• [TASK REQUIREMENTS]: Please, in the data that follows, copy exactly the lines from the line with "The width and height of the screenshot is (1144, 723)." through the last one, both included. Do not include pictures.

=== INPUT FOR THIS TASK ===

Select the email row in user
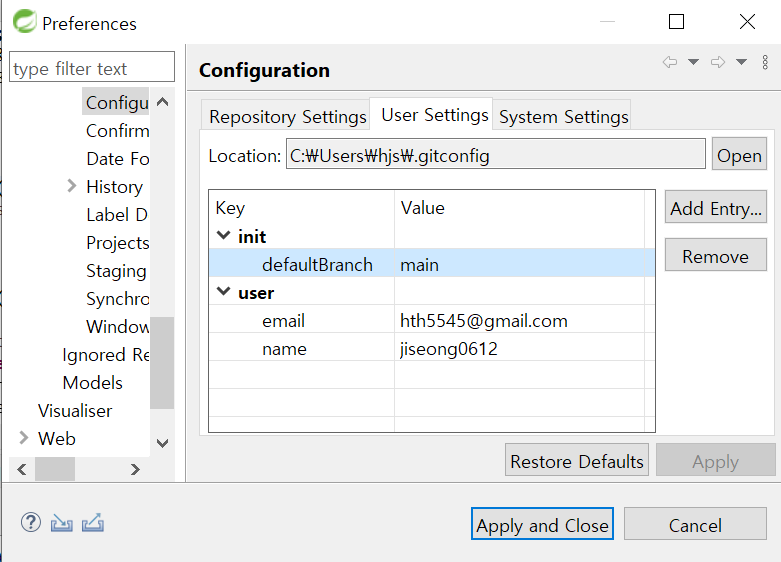 pos(431,320)
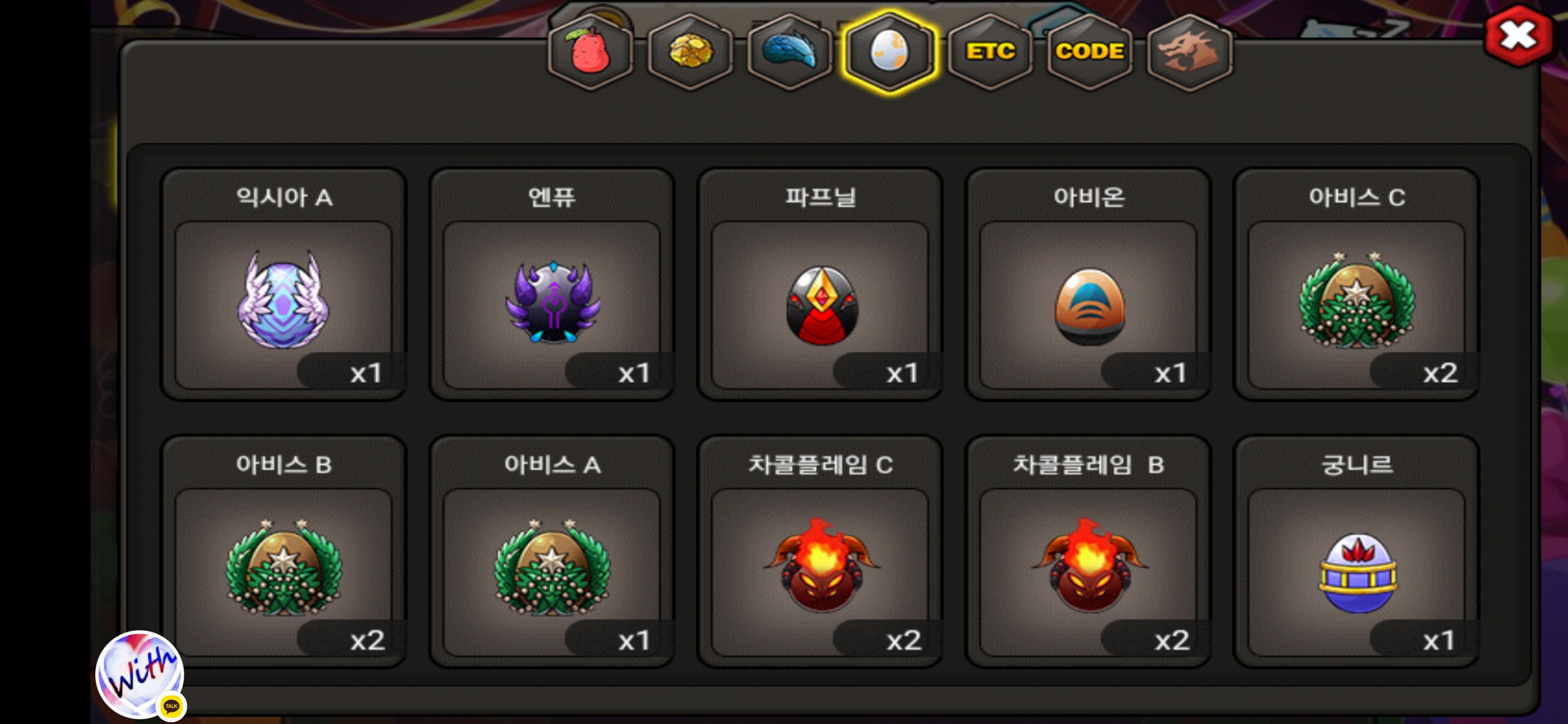Select the 차콜플레임 B flaming egg
The image size is (1568, 724).
(x=1088, y=551)
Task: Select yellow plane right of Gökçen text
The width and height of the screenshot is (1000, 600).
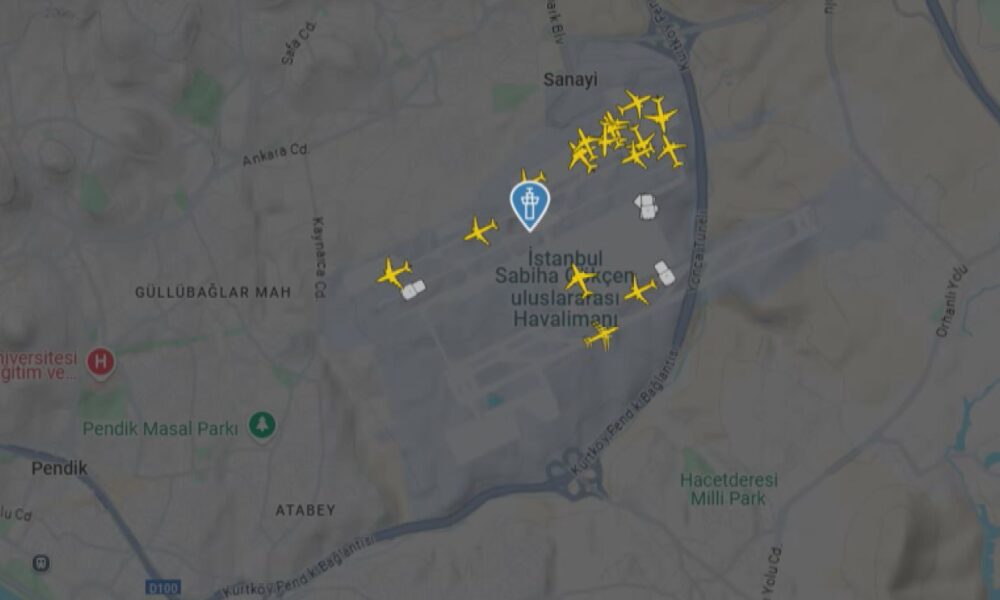Action: (640, 290)
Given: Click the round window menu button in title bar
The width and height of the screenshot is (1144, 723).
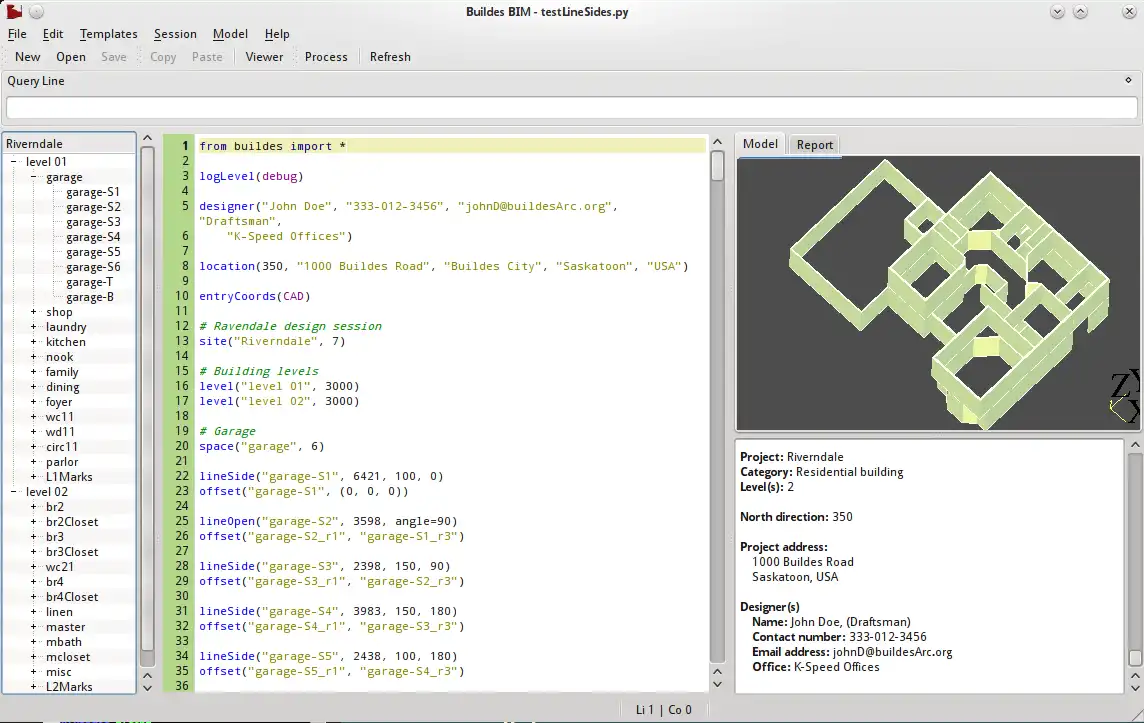Looking at the screenshot, I should (x=36, y=12).
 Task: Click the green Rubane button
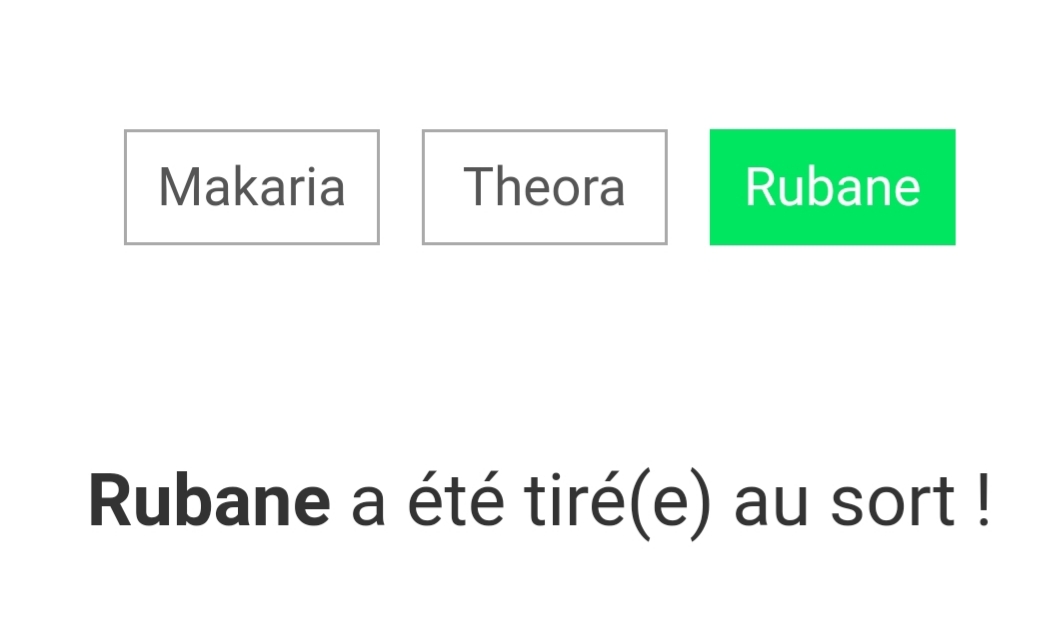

===

• [RESULT FOR THIS TASK]:
The width and height of the screenshot is (1144, 723).
Looking at the screenshot, I should (x=36, y=12).
 Task: Click the green Rubane button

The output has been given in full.